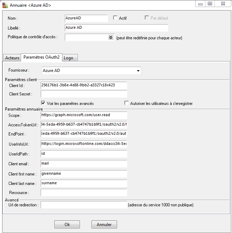The width and height of the screenshot is (232, 233).
Task: Click the application icon in the title bar
Action: pos(5,5)
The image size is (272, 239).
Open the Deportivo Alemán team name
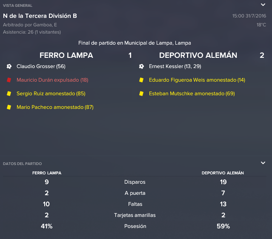click(198, 55)
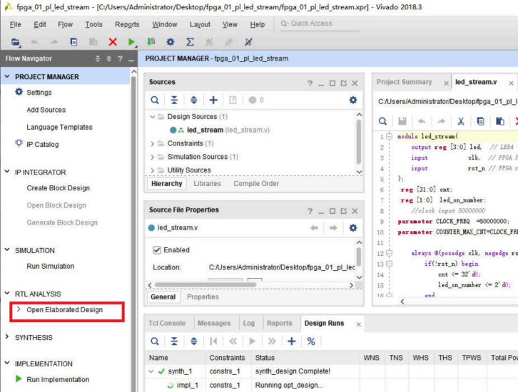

▶ [AIM OF THE TASK]: Write out exactly the lines running from the one with "The image size is (272, 239)." through the end of the material, both ends included, while leaving the pictures out.

▶ [TASK RESPONSE]:
The image size is (272, 239).
Open the Deportivo Alemán team name
click(198, 55)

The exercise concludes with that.